08 September 2010

Weak Sauce? Secret Sauce's Predictive Capacity Wanes in Recent Years

It was late in the 2006 season when Nate Silver, then of Baseball Prospectus, debuted his oft-referenced Secret Sauce formula for predicting playoff success. Secret Sauce—based on starter strikeout rates, closer win value, and fielding—is attractive for a few reasons. First, it appeals to the Sabremetric community's fondness of obscure, normalized, performance-based peripheral stats. Second, leaving offense out of the equation resonates with conventional wisdom: offense wins games, defense wins championships. Third, it passes the smell test: all the best postseason teams have had great closers, right?

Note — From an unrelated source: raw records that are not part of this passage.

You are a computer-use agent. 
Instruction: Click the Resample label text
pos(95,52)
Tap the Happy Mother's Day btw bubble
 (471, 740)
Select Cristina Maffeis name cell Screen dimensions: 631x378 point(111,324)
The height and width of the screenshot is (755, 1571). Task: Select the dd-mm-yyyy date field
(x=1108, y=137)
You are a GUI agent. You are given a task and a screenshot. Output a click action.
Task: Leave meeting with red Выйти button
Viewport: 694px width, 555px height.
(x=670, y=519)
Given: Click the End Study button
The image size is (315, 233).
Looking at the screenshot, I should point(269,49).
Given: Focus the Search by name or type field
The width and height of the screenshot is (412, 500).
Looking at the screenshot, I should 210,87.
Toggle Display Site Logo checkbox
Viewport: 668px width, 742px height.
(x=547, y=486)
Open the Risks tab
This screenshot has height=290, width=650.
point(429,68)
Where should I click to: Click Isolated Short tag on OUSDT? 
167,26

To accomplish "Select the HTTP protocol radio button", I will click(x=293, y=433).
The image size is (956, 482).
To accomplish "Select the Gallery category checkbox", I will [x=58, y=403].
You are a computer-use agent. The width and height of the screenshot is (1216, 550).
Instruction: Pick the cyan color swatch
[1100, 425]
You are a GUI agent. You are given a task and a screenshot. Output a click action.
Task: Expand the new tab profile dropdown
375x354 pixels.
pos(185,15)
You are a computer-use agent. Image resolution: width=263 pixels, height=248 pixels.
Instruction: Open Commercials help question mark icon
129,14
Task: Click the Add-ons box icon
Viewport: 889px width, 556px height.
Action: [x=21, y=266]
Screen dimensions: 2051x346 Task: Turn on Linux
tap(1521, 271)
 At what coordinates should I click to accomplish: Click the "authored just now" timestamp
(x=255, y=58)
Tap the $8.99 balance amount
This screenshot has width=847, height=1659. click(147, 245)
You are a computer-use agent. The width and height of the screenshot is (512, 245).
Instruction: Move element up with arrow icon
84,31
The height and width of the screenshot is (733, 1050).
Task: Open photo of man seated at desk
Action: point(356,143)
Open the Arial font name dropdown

Finally, and most importantly, it seemed accurate at the time. The three graphs below show the historical relationship between Secret Sauce Score and playoff success:

Methodological note: the first two graphs compare the series-winning success of playoff teams to their Secret Sauce Score, which is the sum of their regular season rankings in starter K-rate (EQSO9), closer win value (WXRL), and team fielding (FRAA); lower is better. The third graph measures the success of the team with home field advantage in postseason series match-ups compared to the difference between the home team and visiting team's Secret Sauce Score. All three are fractional polynomial curves based on logistic regression analysis of the variables.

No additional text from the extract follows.